When a serial killer is on the loose, an entire city is gripped with fear. The police blanket the city, townsfolk accuse each other on the slightest suspicion, mothers blame themselves for the deaths. Mass hysteria has been let loose by one psychopath. The underworld, who are unable to carry out their normal nefarious duties with the increased police activity, vow to catch the killer themselves.
After early scenes that explore the impact on society of the hightened tension a bit too in depth, the chase is on for Lorre. From here on in the film crackles. It becomes clear that the murder is insane and not responsible for his actions, no matter how heinous they might be. The mob, however, demand vengance even if their own hands are stained with the same blood. It is the brilliance of this movie that we are actually made to sympathize with the monster, a move no doubt incendiary at the time for a film maker to attempt. This tension between morality and vigilantism is forced on the audience even after we have come to vilify the antagonist and root for his demise.

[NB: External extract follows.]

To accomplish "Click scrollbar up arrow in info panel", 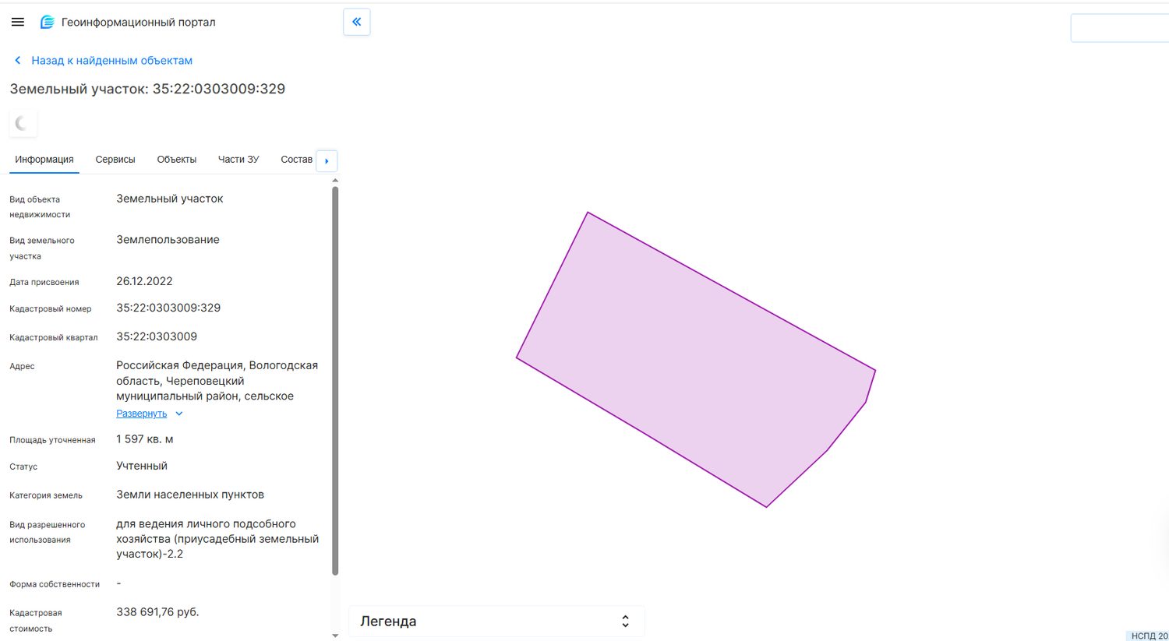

The story, as one would expect for Lang, is told indirectly, in the shadows. Lorre looks at himself in the mirror and we know he is the killer. The absence of children stands in place of footage of their actual abductions. As with all great thrillers of this time, our imagination supplies the horror.
The film could have done with a score, I think, to help support the first half of the film. Hubristic of me to suggest, perhaps, but some of the lenghty discussions about how "something must be done!" wore thin for me. Criterion has done their best with the print, but some flaws are still evident, especially an annoying line across the top of the frame for nearly the entire film.
Great cinema. Still powerfully relevant.